23 Aralık 2011 Cuma


geliyorlar! içime uzanan uzun bir yolculuğa başlamak için geliyorlar... kaçmam gerek kaçmalıyım... ellerimi tutuyorlar, çoktandır sana dokunmayan buz kesilmiş ellerimi ovuyorlar hep, limonlu ve tuzlu öpüşler bırakıyorlar ellerime, hiç istemediğim... beni sıcak göğüslerine bastırıyorlar durmadan nemli soluklarını duyuyorum yüzümde... bez bebekler gibi sarıyorlar beni, zıbın kesimlerinde açıyorlar kollarımı,sonra düşüveriyor ellerim kucağıma; öyle cansız ellerim; duruşlarıyla cevaplıyor onları, anlamıyorlar. ah bunalıyorum, sevmesinler istiyorum, hiçbirşey istemiyorum artık, bırakın beni! ağlamalarımın hırsızları teselli edecekler beni, alıp götürdüler bütün gözyaşlarımı; kendi gözlerine doldurdular, benim için akıtıyorlar, benim için ağlıyorlar bak! onca yağmacıları hayatımın hepsi burada; bana vermek istiyorlar beni, bende olmayan beni, geri!
ah geliyorlar, geliyorlar işte, penceremin gölgelerini çoğaltıyorlar, yüzlerce kolları olan ahtapotlar gibi sarıyorlar beni...

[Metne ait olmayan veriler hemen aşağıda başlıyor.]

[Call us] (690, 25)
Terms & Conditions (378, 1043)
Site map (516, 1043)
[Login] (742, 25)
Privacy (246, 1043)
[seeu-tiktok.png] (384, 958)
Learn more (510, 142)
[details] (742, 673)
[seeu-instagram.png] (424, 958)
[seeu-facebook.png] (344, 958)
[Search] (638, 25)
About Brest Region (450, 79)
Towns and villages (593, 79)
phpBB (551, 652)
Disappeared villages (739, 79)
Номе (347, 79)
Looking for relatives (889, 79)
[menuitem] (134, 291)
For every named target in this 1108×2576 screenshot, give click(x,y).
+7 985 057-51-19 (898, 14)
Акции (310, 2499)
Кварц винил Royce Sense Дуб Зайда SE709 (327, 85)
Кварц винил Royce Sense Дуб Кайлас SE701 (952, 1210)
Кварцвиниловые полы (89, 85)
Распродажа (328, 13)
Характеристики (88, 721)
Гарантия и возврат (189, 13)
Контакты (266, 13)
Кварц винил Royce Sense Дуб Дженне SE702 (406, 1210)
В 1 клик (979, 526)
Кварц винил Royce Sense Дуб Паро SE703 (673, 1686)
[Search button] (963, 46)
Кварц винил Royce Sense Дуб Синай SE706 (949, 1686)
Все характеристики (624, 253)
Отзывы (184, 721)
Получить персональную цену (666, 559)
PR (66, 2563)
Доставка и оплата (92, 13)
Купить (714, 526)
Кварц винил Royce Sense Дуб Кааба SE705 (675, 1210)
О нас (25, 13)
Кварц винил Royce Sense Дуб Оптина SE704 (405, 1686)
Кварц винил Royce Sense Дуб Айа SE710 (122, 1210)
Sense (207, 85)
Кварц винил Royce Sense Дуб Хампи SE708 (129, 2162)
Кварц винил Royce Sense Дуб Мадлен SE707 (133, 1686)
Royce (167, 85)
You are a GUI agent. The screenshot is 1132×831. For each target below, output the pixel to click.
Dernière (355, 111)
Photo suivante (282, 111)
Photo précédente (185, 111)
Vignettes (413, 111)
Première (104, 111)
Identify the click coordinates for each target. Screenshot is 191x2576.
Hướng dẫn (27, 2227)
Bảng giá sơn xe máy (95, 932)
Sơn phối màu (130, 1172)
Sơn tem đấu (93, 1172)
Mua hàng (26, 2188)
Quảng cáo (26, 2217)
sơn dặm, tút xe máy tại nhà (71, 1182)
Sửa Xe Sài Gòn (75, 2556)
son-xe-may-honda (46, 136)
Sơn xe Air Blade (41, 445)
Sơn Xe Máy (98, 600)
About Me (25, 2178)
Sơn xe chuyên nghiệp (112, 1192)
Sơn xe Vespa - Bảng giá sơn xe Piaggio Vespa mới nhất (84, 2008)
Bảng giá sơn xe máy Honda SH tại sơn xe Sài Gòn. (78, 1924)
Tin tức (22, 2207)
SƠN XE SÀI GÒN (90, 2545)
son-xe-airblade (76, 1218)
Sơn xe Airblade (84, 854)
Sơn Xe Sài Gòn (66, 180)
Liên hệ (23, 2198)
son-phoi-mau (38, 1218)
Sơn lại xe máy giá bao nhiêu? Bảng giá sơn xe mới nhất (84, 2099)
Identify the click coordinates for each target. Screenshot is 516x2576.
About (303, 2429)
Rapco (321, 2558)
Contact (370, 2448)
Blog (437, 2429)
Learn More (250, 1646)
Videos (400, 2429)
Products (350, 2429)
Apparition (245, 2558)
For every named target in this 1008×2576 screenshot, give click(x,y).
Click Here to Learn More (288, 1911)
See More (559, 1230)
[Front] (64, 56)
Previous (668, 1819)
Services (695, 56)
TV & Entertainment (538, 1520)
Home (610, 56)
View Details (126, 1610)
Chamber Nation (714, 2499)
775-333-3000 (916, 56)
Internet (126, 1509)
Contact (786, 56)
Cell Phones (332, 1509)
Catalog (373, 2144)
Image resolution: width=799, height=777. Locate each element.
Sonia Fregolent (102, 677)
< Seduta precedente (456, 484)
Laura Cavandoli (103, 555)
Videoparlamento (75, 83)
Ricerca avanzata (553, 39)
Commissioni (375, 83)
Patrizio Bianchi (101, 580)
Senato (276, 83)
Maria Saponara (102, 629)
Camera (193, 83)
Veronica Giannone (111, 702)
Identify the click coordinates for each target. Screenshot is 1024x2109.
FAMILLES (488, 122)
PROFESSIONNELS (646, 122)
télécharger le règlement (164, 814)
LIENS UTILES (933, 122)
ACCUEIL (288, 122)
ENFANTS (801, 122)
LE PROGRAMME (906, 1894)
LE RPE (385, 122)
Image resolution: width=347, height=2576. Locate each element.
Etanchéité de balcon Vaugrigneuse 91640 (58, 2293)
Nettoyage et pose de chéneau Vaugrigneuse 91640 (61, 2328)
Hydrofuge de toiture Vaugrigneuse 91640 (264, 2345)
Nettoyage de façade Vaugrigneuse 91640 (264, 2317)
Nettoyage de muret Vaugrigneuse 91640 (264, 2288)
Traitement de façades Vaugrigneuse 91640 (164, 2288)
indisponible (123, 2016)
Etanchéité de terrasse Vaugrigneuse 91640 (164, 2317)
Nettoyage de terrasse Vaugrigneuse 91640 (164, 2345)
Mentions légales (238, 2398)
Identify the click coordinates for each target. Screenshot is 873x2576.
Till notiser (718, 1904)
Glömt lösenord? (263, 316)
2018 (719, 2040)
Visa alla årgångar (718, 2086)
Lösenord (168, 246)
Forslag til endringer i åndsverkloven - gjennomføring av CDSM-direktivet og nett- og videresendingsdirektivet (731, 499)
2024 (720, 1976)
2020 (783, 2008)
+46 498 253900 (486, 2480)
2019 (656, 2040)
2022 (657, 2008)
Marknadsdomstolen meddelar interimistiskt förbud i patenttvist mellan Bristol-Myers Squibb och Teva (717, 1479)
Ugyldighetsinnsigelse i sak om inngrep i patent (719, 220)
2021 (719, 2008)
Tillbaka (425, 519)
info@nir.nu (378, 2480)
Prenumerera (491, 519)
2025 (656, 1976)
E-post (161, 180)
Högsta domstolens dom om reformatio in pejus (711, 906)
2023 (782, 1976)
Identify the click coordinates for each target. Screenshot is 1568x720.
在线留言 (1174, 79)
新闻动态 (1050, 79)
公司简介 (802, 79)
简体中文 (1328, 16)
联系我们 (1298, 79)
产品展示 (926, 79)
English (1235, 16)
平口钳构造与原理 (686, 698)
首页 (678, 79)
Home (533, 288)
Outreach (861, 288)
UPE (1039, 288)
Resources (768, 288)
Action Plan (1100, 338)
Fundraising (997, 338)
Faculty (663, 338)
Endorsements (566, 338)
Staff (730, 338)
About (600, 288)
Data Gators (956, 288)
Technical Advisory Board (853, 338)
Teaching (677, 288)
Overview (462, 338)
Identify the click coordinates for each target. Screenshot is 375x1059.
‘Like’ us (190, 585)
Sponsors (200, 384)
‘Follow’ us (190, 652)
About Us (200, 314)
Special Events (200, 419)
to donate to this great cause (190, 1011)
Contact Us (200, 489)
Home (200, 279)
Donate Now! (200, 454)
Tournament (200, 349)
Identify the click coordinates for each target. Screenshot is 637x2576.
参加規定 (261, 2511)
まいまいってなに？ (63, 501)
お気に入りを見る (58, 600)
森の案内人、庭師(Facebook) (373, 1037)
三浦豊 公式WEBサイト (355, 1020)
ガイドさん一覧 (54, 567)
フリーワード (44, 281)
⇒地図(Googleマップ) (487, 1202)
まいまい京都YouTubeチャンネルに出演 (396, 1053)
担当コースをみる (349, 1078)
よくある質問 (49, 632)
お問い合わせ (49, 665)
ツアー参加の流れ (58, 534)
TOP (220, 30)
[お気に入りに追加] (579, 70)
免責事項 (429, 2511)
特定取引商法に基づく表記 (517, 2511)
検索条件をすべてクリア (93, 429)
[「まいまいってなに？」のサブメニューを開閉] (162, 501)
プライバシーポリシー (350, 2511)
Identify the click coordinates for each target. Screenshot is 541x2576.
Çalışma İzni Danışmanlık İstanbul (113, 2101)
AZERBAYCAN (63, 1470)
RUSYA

o bir dergide fotoğraflarını gördüğüm, yüzlerinin haritasındaki onca bunalım, anlaşmazlık, tedirginlik ve korkuyu bastırmak için dudaklarına bol bulamaç takındıkları ham gülüşlerini yanaklarına kadar çekeleyen, kendinde varamadıklarını başkalarında arayan psikolojik danışmanlardan birini mi getirecekler bana dersin? bana psikanalitik yaklaşımlarla yardımcı olacak yumuşacık sesli biri... davranışlarımın anlamını çözmek için hayat hikayemi öğrenmek isteyecek; bütün çok bilmişliği ile konuşturacak beni... ta çocukluk yıllarıma kadar gideceğiz, orada yatanları uyandıracak benimle ve bakalım hangi istasyonda ineceğiz? bakmışsın oturmuş seni anlatıyorum...
neden susuyorum bu kadar, anlayamıyorlar hiç; ben susmanın acemisiyim oysa...susmak mı bu dersin, düşüncenin sessiz çığlıkları mı yoksa?
neyle savaşacaklar şimdi benim topraklarımda, hayatım adına? seninle mi?